- Born: Beldina Awino Nora Kungu 30 August 1990 Kisumu, Kenya
- Died: 5 November 2021 (aged 31) Paisley, Renfrewshire, Scotland
- Other name: Heir of the Cursed
- Occupations: Musician; poet;
- Years active: 2000s–2021

= Beldina Odenyo Onassis =

Scottish-Kenyan musician (1990–2021)

Beldina Odenyo Onassis (born Beldina Awino Nora Kungu; 30 August 1990 – 5 November 2021), also known as Heir of the Cursed, was a Kenyan-born Scottish musician, singer, poet and writer.

==Background==
Onassis was born Beldina Awino Nora Kungu in Kisumu, Kenya on 30 August 1990, before moving with her family to Lockerbie in Scotland when she was a child. She had thirteen siblings. Her obituary in the British newspaper The Times describes her as 'Kenyan-Scottish'.

==Career==
She developed an early interest in music, and began performing at age eleven. She previously performed under the name Genesee, before adopting the stage name Beldina Odenyo Onassis (Odenyo was her mother's surname at birth, which Beldina later took as her own surname). She worked mostly in Glasgow and was named one of Scotland’s 30 most inspiring women under 30.

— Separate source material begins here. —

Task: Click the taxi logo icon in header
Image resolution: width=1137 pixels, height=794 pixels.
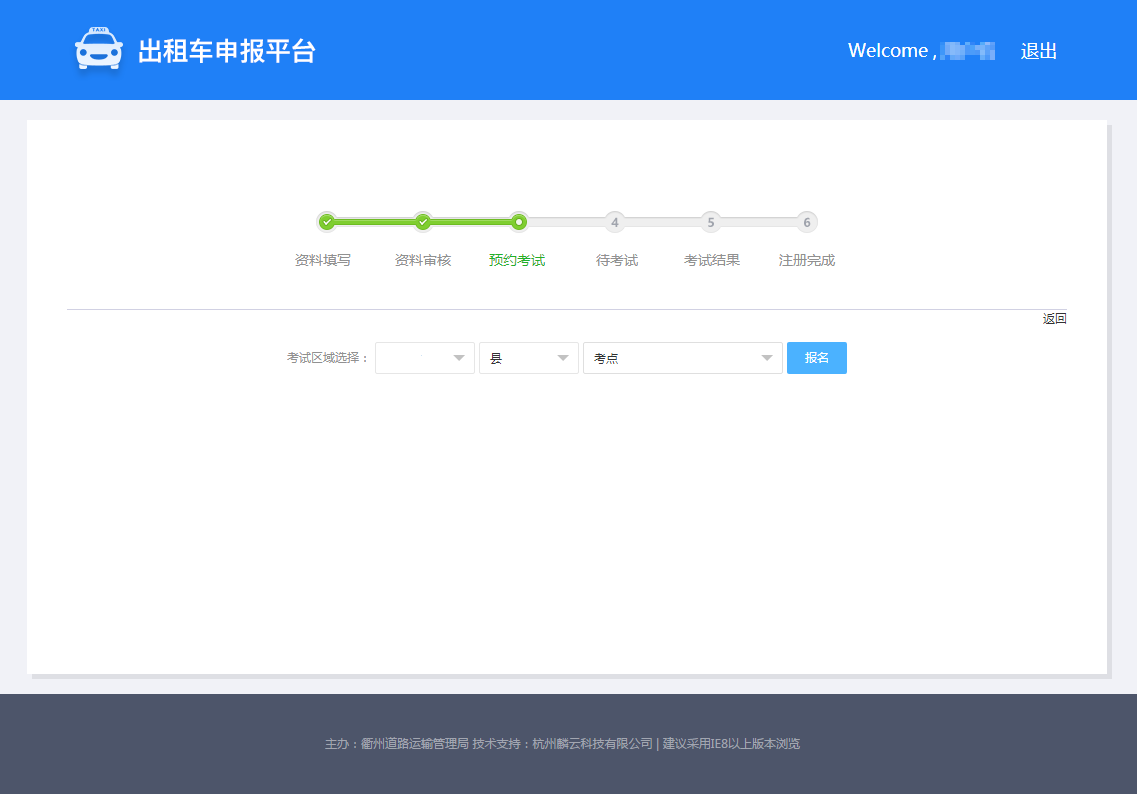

She worked with the National Theatre of Scotland on Lament for Sheku Bayoh and with the all-female songwriting collective Hen Hoose. She worked on several theatre projects and was developing a play shortly before she died, which she said was to be "about our relationship with the dead". Sarah Moorhouse, her biographer for the Dictionary of National Biography, said that "death was a source of sustained fascination" in her work.

A regular performer at Celtic Connections Festival, she won the Danny Kyle award. She performed a sold-out show at Glasgow's Tron Theatre in 2018.

Onassis died by suicide at her home in Paisley on 5 November 2021, at the age of 31.